Five Titles In Search Of A Novel

I’ve been writing historical romance since I was 17, and since then I’ve never wanted to write any other kind of novel. I don’t get plot bunnies for them, either.

What I do get are titles.

Seriously, I have a whole list of titles for never-to-be-written novels in such genres as:

The Great American Novel: Meet Me in Sumner J. Calish Square.
The Great American Expatriate Novel: The Bushes in Paris Have Thorns.
The Great Jewish-American Novel: Envious Kishke (and its sequel, Kaddish Cheese).
The Great American Novel with a Southern Setting: A Jar Big Enough to Hold the Sky.

I have no desire to actually WRITE any of these books. I don’t know anything about their plots or characters, and anyway my talent is for writing an entirely different kind of book. But what I love about them is that you can tell from the title exactly what KIND of book they would be.

Obviously romance titles are often instantly recognizable too, and a lot of the time you can even guess subgenre: historical, paranormal, romantic suspense, comedy, &c. Which is something I love. I think it’s amazing how genres and subgenres develop their own style and culture and conventions that a community of writers and readers can play with and follow and subvert and love and laugh at and share and make their own.

I love fake books and book titles within novels, too, so long as it’s done with affection–for example, The Swordsman Whose Name Was Not Death in Ellen Kushner’s Riverside novels.

I also love when real period titles get a mention. In In for a Penny, my hero reads Chronicles of an Illustrious House; or the Peer, the Lawyer, and the Hunchback. That’s an actual book published by the Minerva Press in 1816, and it’s much funnier than anything I could have come up with on my own!

Of course, it’s not foolproof. For example, when I first saw the movie poster for “Immortal Beloved,” I was CONVINCED it was going to be a vampire movie. You’ve got the intense 19th century guy in a red cravat, the beautiful women with chokers, and of course, the name–“Immortal Beloved.” (Obviously, I knew nothing about the life of Beethoven.) I was completely stunned at being wrong. All the signs were there!

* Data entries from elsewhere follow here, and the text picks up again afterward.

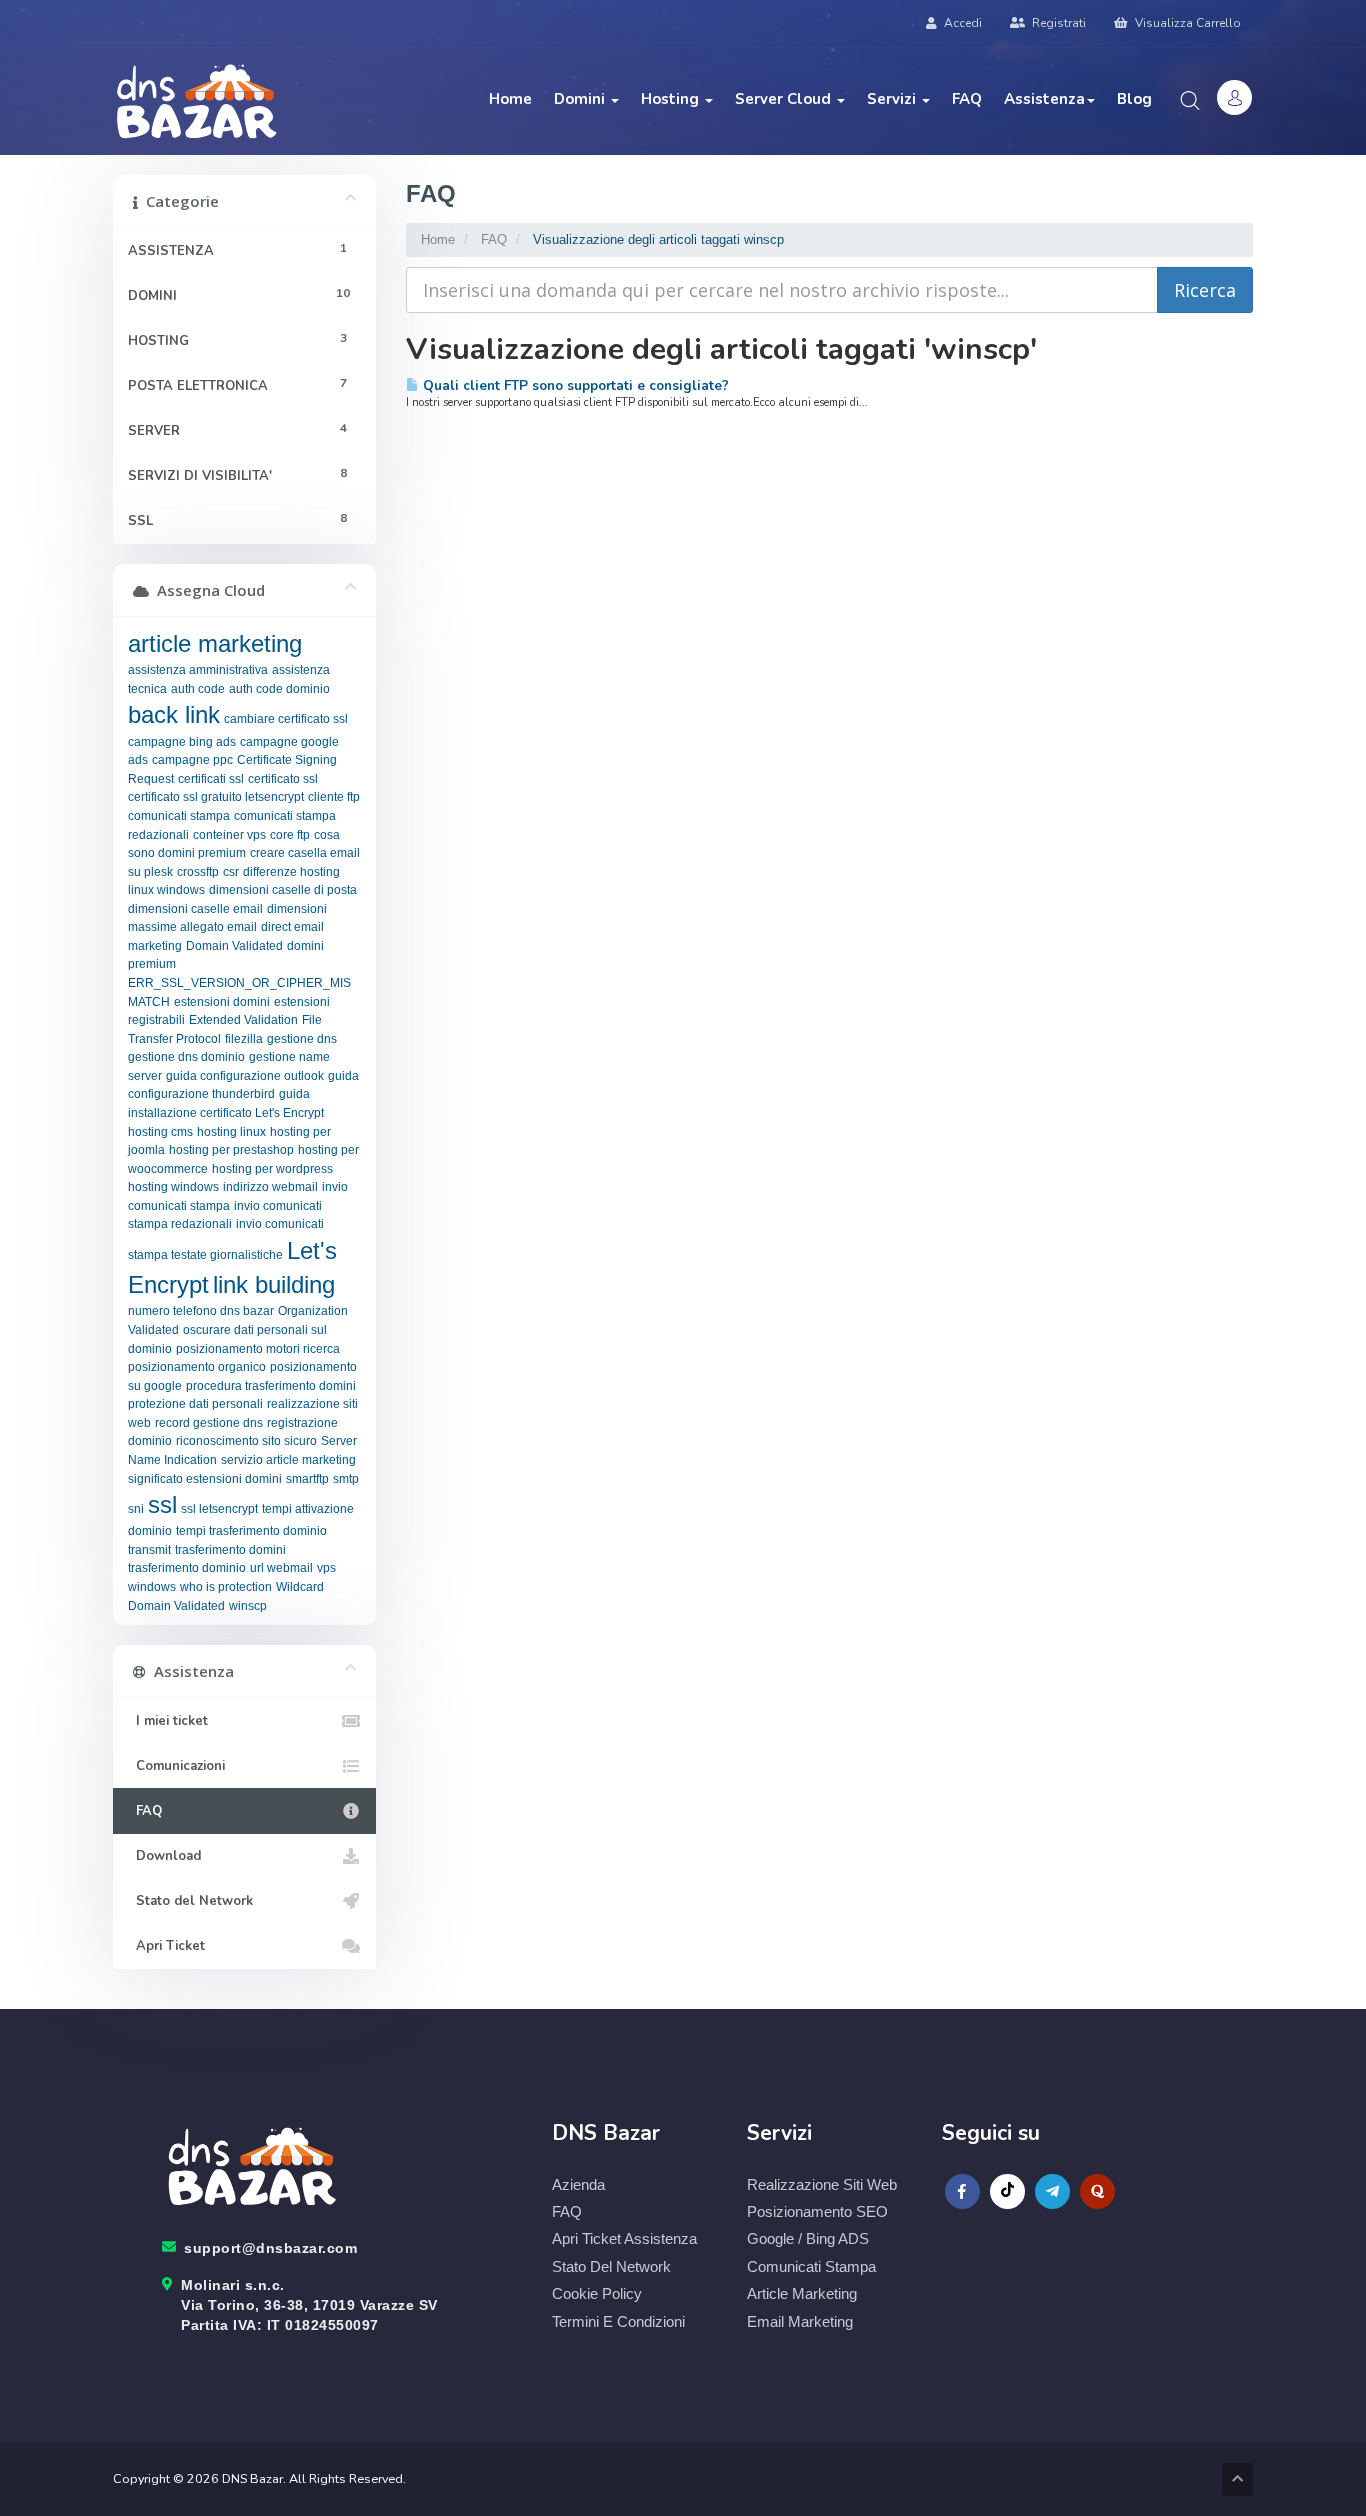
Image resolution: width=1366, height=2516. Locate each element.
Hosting (672, 99)
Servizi (893, 99)
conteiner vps (229, 835)
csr (231, 872)
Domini (581, 99)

Does anyone else make up titles for books you’ll never write? And if so, what are your titles?

And was there ever a time you were fooled by a title?

2 thoughts on “Five Titles In Search Of A Novel”

  1. I'm pretty sure I remember saying to you at the time, "Wait, that ISN'T a vampire movie?!"

    You remembered Sumner J. Calish Square! I'm kind of tempted to buy real estate there, now, in case someone writes the novel and the neighborhood becomes famous and hip.

  2. Who could forget Sumner J. Calish Square? I support you buying a house there, because whether the neighborhood becomes famous or not, that is a good place to be able to say you live.